For nearly a century, Montana has been blessed to know the personal courage and artistic talent of Ben Steele.
Today, on his 93rd birthday, he will be honored for his life contributions to his home state. Steele, a Roundup native, survived the infamous Bataan Death March in World War II and four subsequent years in Japanese prisoner camps. After the war, he earned degrees at the Cleveland Institute of Art and University of Denver. He returned to Montana and a distinguished career as a professional artist and professor of art at what is now Montana State University Billings.
Earlier this year, the Montana Museum of Art and Culture at the University of Montana acquired 11 paintings and 78 drawings from Steele. This artwork depicts his war experiences.
The oil paintings are on exhibit now at the UM museum in Missoula.
The Western Heritage Center in Billings has an exhibit of Steele's drawings up now through Dec. 31. And in Colstrip, the Schoolhouse History and Art Center is exhibiting Steele's work.
The statewide exhibitions honor this remarkable Montanan.
His war years were featured in 2009 bestseller, “Tears in Darkness,” by Michael and Elizabeth Norton, which recounts the Bataan Death March from Steele's perspective. The authors, who interviewed Steele for a decade, decided to focus on him because of his extraordinary ability to overcome hatred of his Japanese captors.
In an interview last year with The Gazette, Steele said he was able to endure the deprivations and suffering that killed many U.S. POWs because he'd grown up working hard on Eastern Montana ranches.
“It helped me survive, being a cowboy,” he said.

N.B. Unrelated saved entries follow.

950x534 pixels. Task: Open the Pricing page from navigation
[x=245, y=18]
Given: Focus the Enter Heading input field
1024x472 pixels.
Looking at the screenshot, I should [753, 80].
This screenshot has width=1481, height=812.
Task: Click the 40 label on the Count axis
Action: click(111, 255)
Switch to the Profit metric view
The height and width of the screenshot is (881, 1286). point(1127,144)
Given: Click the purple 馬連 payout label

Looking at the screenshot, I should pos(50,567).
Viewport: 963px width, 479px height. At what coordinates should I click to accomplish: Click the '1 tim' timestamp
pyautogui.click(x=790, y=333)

Over the years, Steele helped organize gatherings of Bataan Death March survivors in Montana. He produced the only complete pictorial representation of that agonizing World War II episode.
Lt. Gov. John Bohlinger and a Montana National Guard honor guard are scheduled to be on hand to celebrate Steele's life and work today at noon at the Western Heritage Center. The entire community is invited.
Steele's legacy was summed up well in a letter to the editor printed in The Gazette a few years ago:
“In the 1960s, when I was a student at Eastern Montana College (as MSUB was called then), I was blessed to be in an art class taught by Ben Steele,” a Plentywood woman wrote.
“I had many teachers on the road to my degree, but only a handful remain in my memory. Steele is one of those. In my mind, he will always be 'Gentle Ben.' He exhibited a great love of art as well as a great art talent. His classes were calming yet inspiring, and he shared his passion for art with us all.
“It was all the more impressive to be taught by a man who survived the Bataan Death March and endured years in a Japanese prisoner-of-war camp.”
Impressive, indeed. Montana is richer for having Ben Steele as U.S. veteran, teacher, artist and inspiration.